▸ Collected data
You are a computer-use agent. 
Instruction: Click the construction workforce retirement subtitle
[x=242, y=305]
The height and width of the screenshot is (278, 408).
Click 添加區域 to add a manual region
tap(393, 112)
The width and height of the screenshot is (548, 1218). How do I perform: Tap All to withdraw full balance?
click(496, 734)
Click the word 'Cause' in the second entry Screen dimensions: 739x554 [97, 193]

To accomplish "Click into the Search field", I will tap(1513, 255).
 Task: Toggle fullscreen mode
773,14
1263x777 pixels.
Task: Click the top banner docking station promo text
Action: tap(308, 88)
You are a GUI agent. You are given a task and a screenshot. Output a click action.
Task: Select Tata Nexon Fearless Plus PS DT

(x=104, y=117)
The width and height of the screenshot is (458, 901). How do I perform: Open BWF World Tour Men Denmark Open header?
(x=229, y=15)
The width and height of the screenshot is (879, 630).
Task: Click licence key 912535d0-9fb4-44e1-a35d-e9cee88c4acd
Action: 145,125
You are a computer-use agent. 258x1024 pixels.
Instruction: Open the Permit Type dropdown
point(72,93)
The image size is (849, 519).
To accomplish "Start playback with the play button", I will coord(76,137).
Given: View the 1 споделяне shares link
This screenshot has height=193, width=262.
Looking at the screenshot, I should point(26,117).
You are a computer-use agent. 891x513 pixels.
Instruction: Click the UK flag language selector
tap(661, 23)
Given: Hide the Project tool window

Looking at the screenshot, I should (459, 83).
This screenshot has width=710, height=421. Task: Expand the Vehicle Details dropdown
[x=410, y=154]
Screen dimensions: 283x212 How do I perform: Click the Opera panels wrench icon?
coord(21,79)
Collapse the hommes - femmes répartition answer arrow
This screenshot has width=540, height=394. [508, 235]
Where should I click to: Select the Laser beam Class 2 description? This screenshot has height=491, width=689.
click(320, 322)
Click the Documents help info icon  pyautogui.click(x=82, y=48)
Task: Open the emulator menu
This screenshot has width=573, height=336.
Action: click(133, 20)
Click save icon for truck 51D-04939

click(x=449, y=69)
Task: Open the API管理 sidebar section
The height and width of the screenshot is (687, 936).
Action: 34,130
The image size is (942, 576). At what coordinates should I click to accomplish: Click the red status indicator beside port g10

▸ Task prompt
All that is wanted is the run of lines from the start of the data through the line containing "You are a computer-use agent. 258x1024", copied word for word.

▸ Task result
You are a computer-use agent. 
Instruction: Click the construction workforce retirement subtitle
[x=242, y=305]
The height and width of the screenshot is (278, 408).
Click 添加區域 to add a manual region
tap(393, 112)
The width and height of the screenshot is (548, 1218). How do I perform: Tap All to withdraw full balance?
click(496, 734)
Click the word 'Cause' in the second entry Screen dimensions: 739x554 [97, 193]

To accomplish "Click into the Search field", I will tap(1513, 255).
 Task: Toggle fullscreen mode
773,14
1263x777 pixels.
Task: Click the top banner docking station promo text
Action: tap(308, 88)
You are a GUI agent. You are given a task and a screenshot. Output a click action.
Task: Select Tata Nexon Fearless Plus PS DT

(x=104, y=117)
The width and height of the screenshot is (458, 901). How do I perform: Open BWF World Tour Men Denmark Open header?
(x=229, y=15)
The width and height of the screenshot is (879, 630).
Task: Click licence key 912535d0-9fb4-44e1-a35d-e9cee88c4acd
Action: 145,125
You are a computer-use agent. 258x1024 pixels.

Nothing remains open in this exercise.